At the risk of oversimplifying, I would describe agile software development as a shift to short software development cycles (weeks vs months) and a restructuring of how people work together to develop software. I have found that these changes greatly improve the software development experience for all parties involved.

Benefits of Incremental Delivery

Years ago, before agile methods were widely adopted, I asked one of my software development managers about his product release schedule. Since I came from a traditional software development organization, I expected to hear that it had two, three, or four major releases per year.

Somewhat apologetically, he replied that his team didn’t have an official release schedule, they just released features and improvements as soon as they were ready. Although unusual for its time, this phased and “agile” approach has proven to be an effective way to work for many teams, resulting in improved products and a better experience for team members. the team.

  • Product Benefits / Usability. Getting new features into the hands of users quickly offers significant benefits. Software can only deliver value when it’s in the hands of end users, so the sooner we release, the sooner we can realize that value. Feedback, whether positive or negative, is best gathered from actual usage, so the sooner we get that feedback, the better.

  • Benefits for the development team. Short development cycles, such as two weeks, can benefit release teams in many ways.
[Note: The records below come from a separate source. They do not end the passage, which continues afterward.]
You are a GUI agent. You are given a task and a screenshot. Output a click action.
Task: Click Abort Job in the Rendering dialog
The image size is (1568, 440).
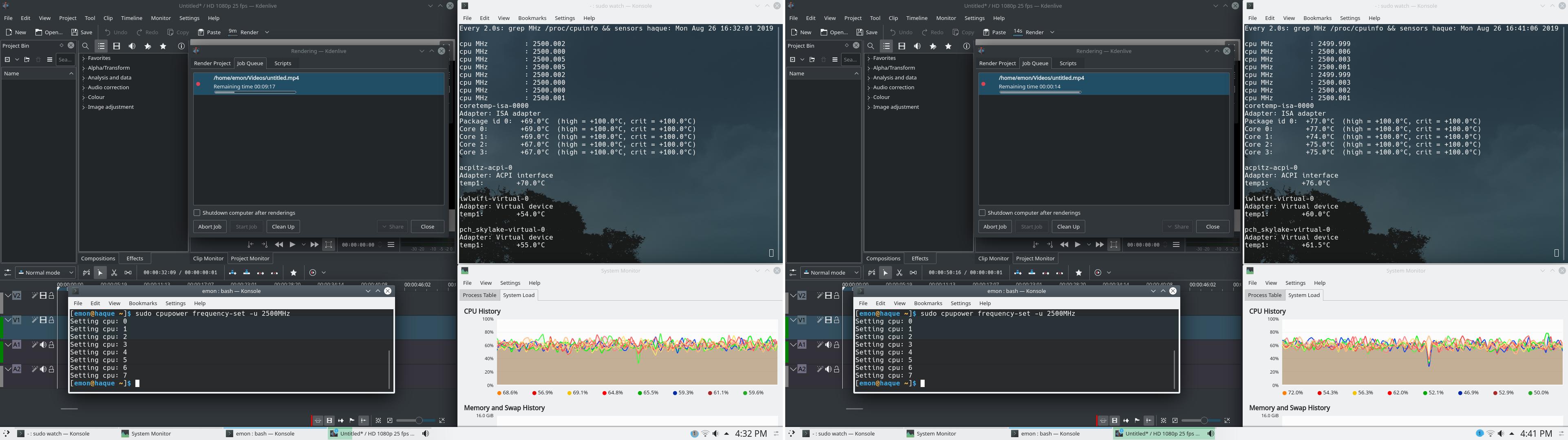(210, 227)
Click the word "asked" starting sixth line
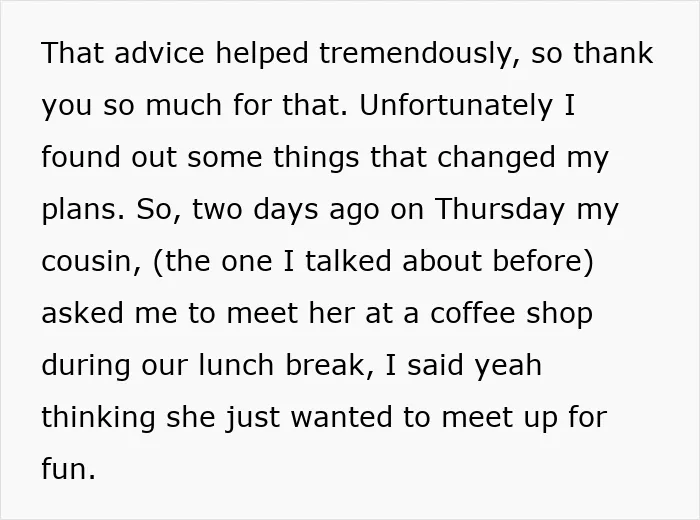Viewport: 700px width, 520px height. click(x=83, y=312)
Small development tasks are easier to estimate than large ones, making it easier to meet delivery deadlines. Short cycles establish clearly understood goals and limit the amount of work in progress. This gives teams the focus that helps them get things done. Software testing is simplified as a small amount of changes are introduced in each release.

Find better ways to work together

In addition to short development and release cycles, agile methods define a set of practices for how teams work together. A key concept is that the team is committed together to get the job done, which helps reduce overcommitment and finger pointing.
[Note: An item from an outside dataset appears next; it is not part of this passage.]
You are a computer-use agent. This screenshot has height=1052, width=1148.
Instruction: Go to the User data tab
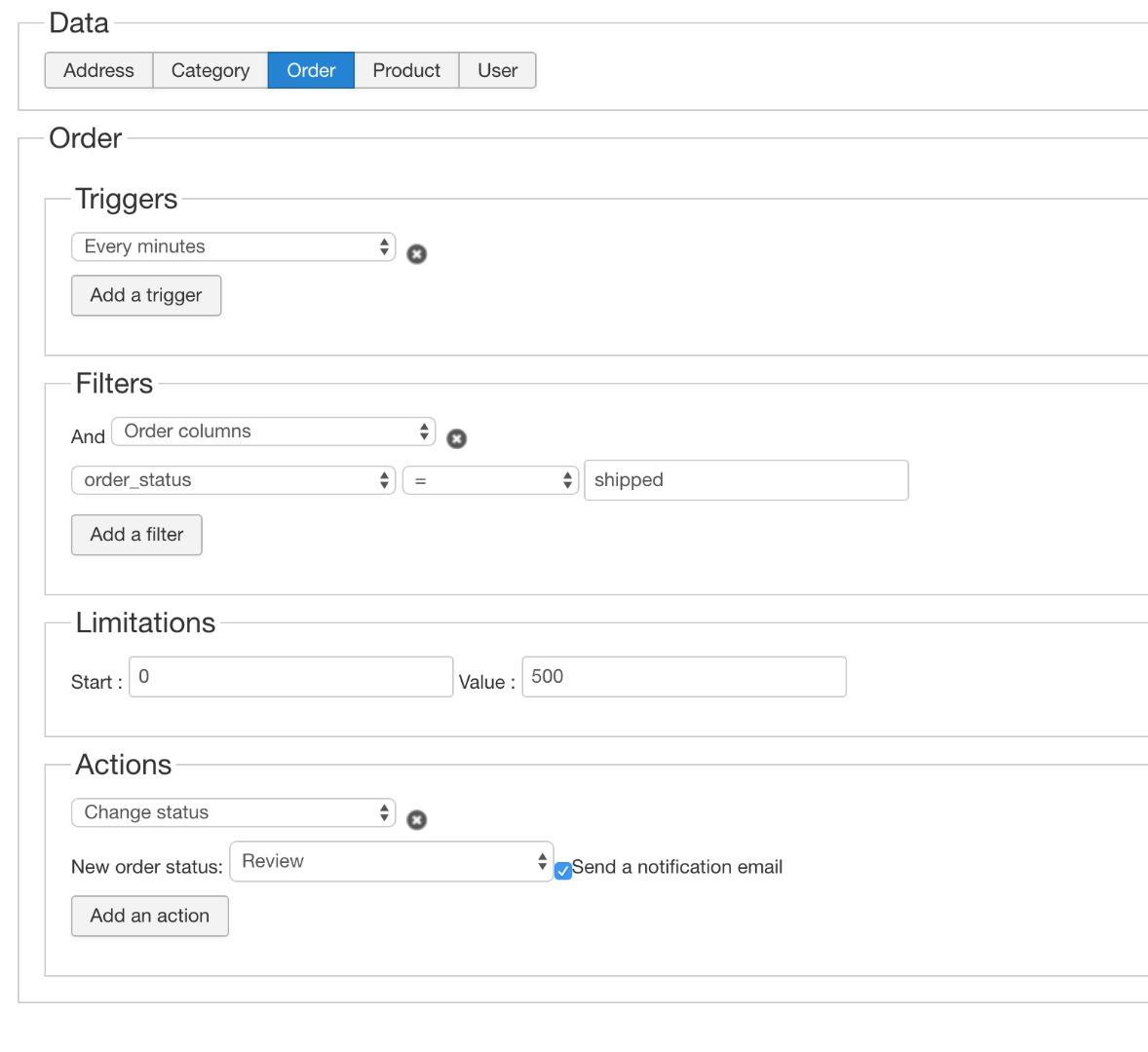[x=497, y=71]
A common practice is to have small, self-managed, self-organizing teams that frequently interact with each other, such as in short daily “stand-up” meetings. Another common practice is to break down work into units that take a short time to complete (eg, one to three days). Additionally, many agile teams work together as a group to estimate work, increasing the accuracy of their estimates.

Beyond software development

Besides software development teams, other teams can benefit from adopting agile methods. Just as the field of project management has grown from its beginnings in engineering and construction to a more generalized discipline, agile methods can be widely useful for various types of work.

In my organization, agile methods have been adopted by a number of information technology teams, including the teams that support our enterprise EMR, data analytics, IT operations, and systems administration. Non-IT teams have also followed suit, for example in marketing and our innovation center.

Whatever the nature of your job, if you want to find a better way to work, consider Agile.

Glenn Fala is associate IT director of application development at Penn Medicine.